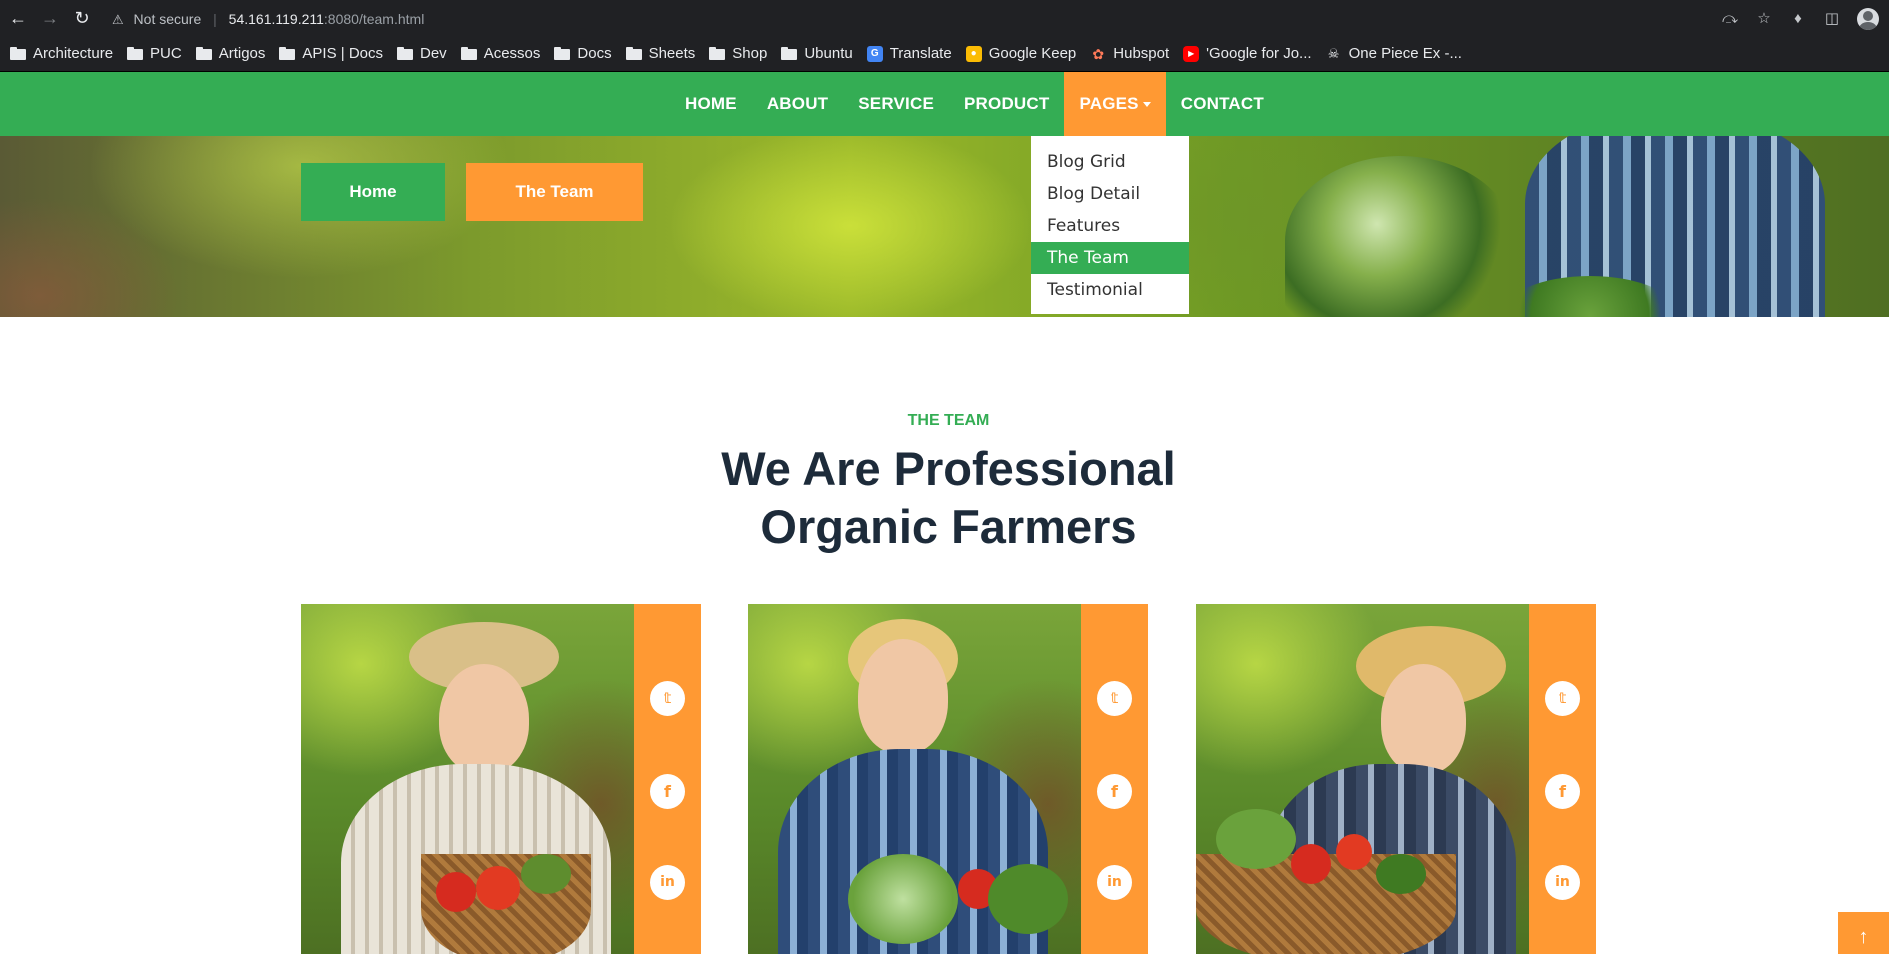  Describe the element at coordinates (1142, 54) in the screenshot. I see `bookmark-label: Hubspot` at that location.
+ + + +
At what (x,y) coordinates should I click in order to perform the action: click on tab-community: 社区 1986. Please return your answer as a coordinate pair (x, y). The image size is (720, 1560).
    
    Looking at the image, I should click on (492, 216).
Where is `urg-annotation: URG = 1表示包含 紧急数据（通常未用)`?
+ + + +
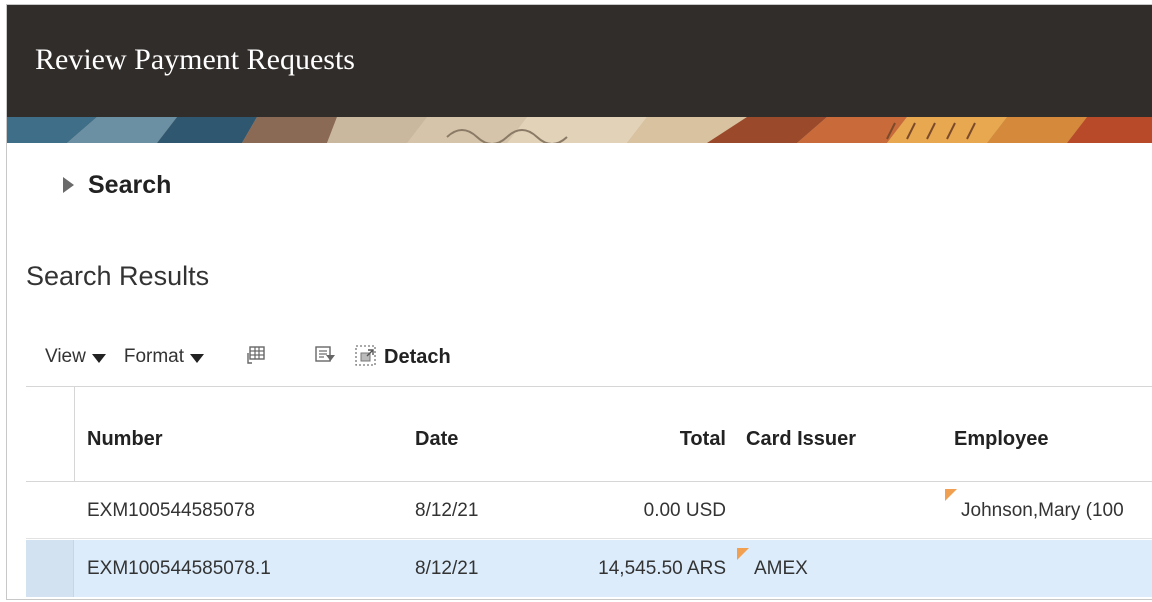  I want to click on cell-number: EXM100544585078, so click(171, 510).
+ + + +
Can you copy out word for word the lines from the rows above, starting with the line that contains "At what (x,y)" and continuing through the line that contains "Looking at the", with both of those lines included?

* _ANSWER BOX_:
At what (x,y) coordinates should I click in order to perform the action: click on tab-community: 社区 1986. Please return your answer as a coordinate pair (x, y). The image size is (720, 1560).
    
    Looking at the image, I should click on (492, 216).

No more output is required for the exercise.